Action sequences require Fillmore to use his gun. The gun is fired by a left-click of the mouse (if the players cannot move) or a right-click of the mouse (if the players can get around using a left-click of the mouse).

- Fenimore Fillmore cannot die.
- The game contains puzzles that require skill, accuracy and speed.
- Fenimore must participate in a contest of insults.
- Throughout the game the user collects money, which can be found in drawers and multiple locations, and in multiple scenarios. The player can obtain money by borrowing from the bank or sending telegrams from the train station.
- In the shop the user can purchase newspapers. These artifacts can be useful because they provide clues to progress in the game.
- The iOS/Android version includes a help pack that, besides supplying 50 dollars per game, lets the user use the horse after giving them only one carrot, so the user can avoid having to feed their mount before each journey.

The screen is divided into three sections: the main section, the top bar and the bottom bar. The main section shows the scenario that appears in widescreen. The top bar reveals the player's inventory from which various objects can be selected. The bottom bar is black and shows the running actions and dialogue subtitles.

The icon in the upper left corner is the main menu tab, which is represented by a sheriff's star.

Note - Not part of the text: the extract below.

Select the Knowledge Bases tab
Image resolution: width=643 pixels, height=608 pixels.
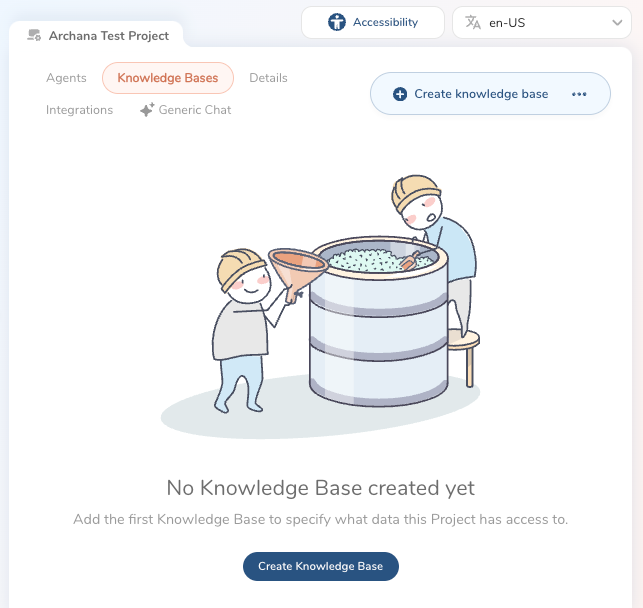[167, 78]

The cursor normally appears as a gun. It becomes a magnifying glass that can be used to inspect an object when hovering over it. Right-clicking the mouse while it is a magnifying glass transforms it into a sandwich when clicking on a character to talk to them. The mouse turns into a hand when clicking on objects to pick them up or use them. Inventory items can be used by dragging them.

== Plot ==
One night, while riding alone through the meadows, Fenimore Fillmore arrives at a farm that is under attack by gunmen and becomes a hero for helping the farmer, a man named Bannister, fend them off. As a token of his appreciation, Bannister then invites Fenimore for dinner and to spend the night. Early the next morning, Fenimore awakens to discover that his gun is missing; he assumes that Bannister's son Billy has borrowed it to take it to school. In his quest to retrieve his weapon, Fenimore becomes involved in helping Bannister and the other farmers in their ongoing fight against Starek, a powerful rancher whose niece, Rhiannon, becomes the love of his life.

==Development==

In France, the game was localized by Focus Home Interactive in an effort to capitalize on its success with Runaway: A Road Adventure.

=== Developers ===
- Design and development: Hernán Castillo Brian
- Programming: Alex Camaño Alonso
- Animation: Ignacio Sastri "Ñaku", Javier Rollón Móran, David Nativoli Diez, and Juan Diego Zapata
- Music: Emilio de Paz
- Story: Rodrigo Castillo Brian
- Storyboards: Gonzalo Hernánz Gómez
- Script: Alex Camano Alonso, Ignacio Sánchez Ruiz, and Belén Jiménez Delgado
- Production: Juan Ramón Martin and Hernán Castillo Brian
- Sound engineer: Agustín Muñoz Sánchez-Villacañas

==Release and sales==
Before The Westerners release, German publisher Crimson Cow told MCV in January 2004 that pre-orders for the game were "already outperforming those of Runaway", a major hit the company had published in the region. That February, developer Revistronic reported that it was selling at a good pace, and that a sequel was in the first stages of development. Sales in Europe surpassed 100,000 units by June 2004, and worldwide sales had risen above 200,000 units by March 2005. However, according to Christopher Kellner of German publisher DTP Entertainment, the game's sales had fallen "a bit short of our expectations" in Germany by January 2005. He considered it a commercial disappointment for the company, something he attributed in part to its visual style, which he believed was unpopular in Germany.

==Reception==
===Domestic===

Review scores
| Publication | Score |
|---|---|
| GameLive PC | 9/10 |
| Micromanía | 92/100 |

===International===

The editors of Computer Gaming World nominated The Westerner as their 2004 "Adventure Game of the Year", although it lost to In Memoriam.

Review score
| Publication | Score |
|---|---|
| Computer Gaming World | 4/5 |

==Sequel==

Revistronic released a sequel to The Westerner, entitled Fenimore Fillmore's Revenge, in 2008.